If so, this is a massive governance and internal control failure. It is impossible for fraud, bribery or ethical breaches to occur in a vacuum. Employees know. But corporate whistleblowing systems, overall, suffer from defects that include lack of anonymity, lack of independence, lack of communication and training, lack of incentive, and lack of a proper investigation. In the U.S., according to the 2011 National Business Ethics Survey, retaliation against employee whistleblowers last year rose to more than one in five employees. Such defects are exactly what the SEC rule is designed to address.

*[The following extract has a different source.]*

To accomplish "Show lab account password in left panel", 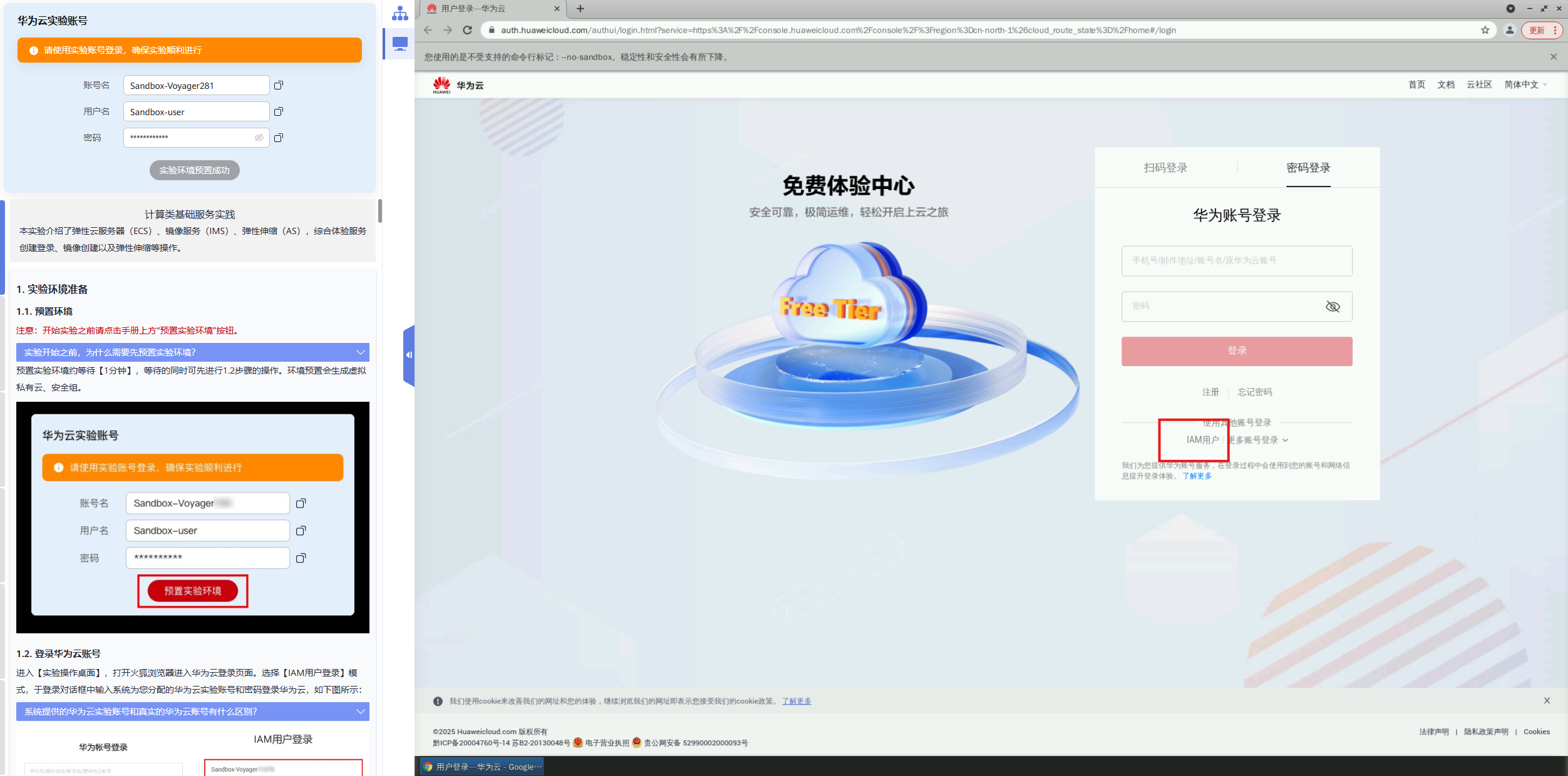I will 259,138.
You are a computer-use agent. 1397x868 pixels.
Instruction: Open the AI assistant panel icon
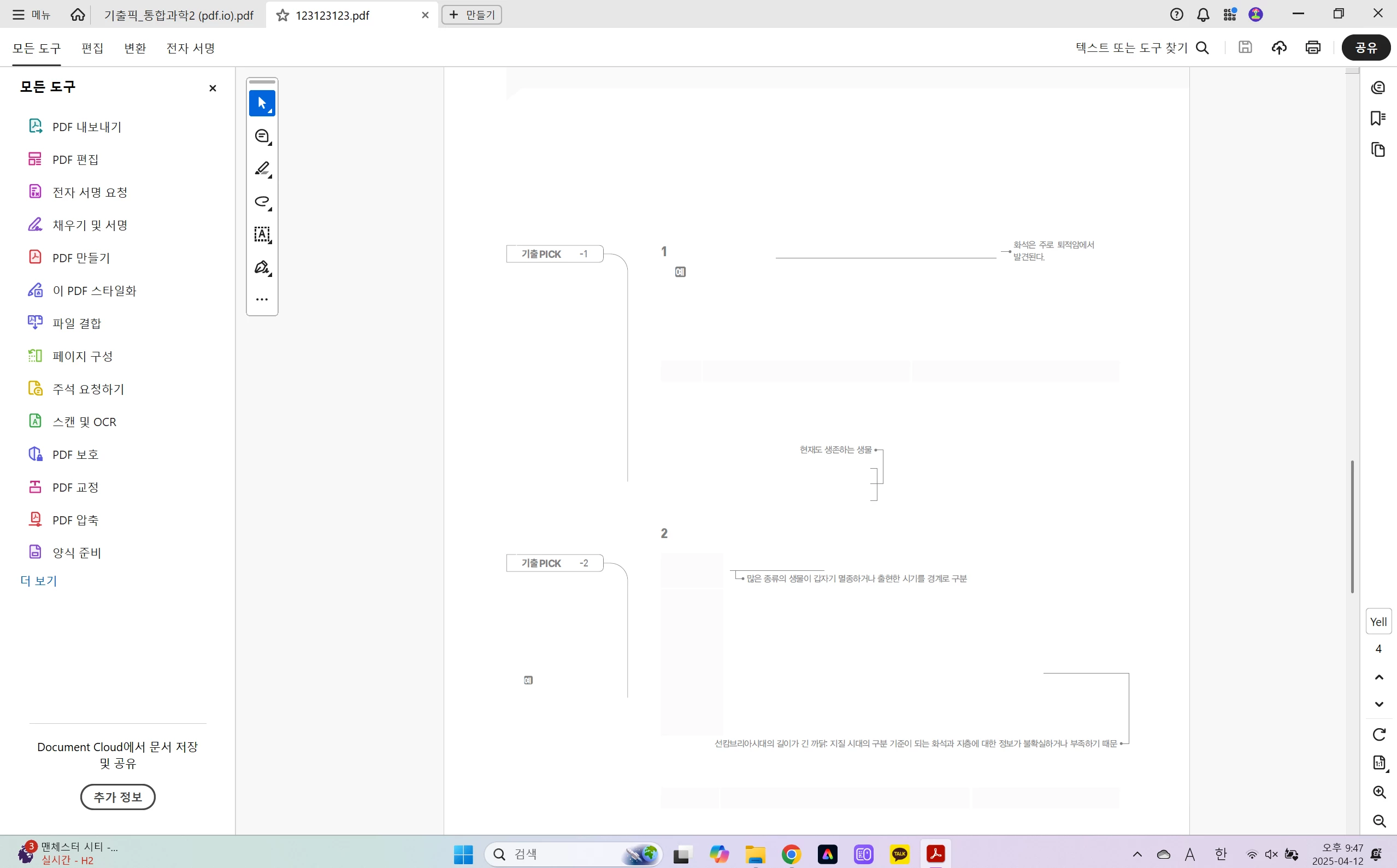tap(1378, 88)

Whistleblowing defects are all faults of a board. If the board is getting its information only from management, this is a red flag. Management may not even possess accurate knowledge. In any event, a prudent board should seek independent assurance over anti-fraud and whistleblowing procedures. And “independence” does not mean the company auditor or legal counsel who assess their own or their firm’s work, nor any firm who does, has done, or seeks to do work for company management.

Directors and boards themselves also need to step up. This includes appointing international directors, understanding corrupt business practices, receiving third party assurance and disconfirming information (including culture surveys), and using alerts and social media.

Previously, both SNC-Lavalin and RBC received recognition for their good governance. The allegations show the perils of rating boards solely on tick-the-box systems rather than methodical internal reviews.

The question therefore, is, could this happen on other boards of directors? If you are a director on a board and cannot reasonably answer “No,” to this question, perhaps you should consider some of the above recommendations.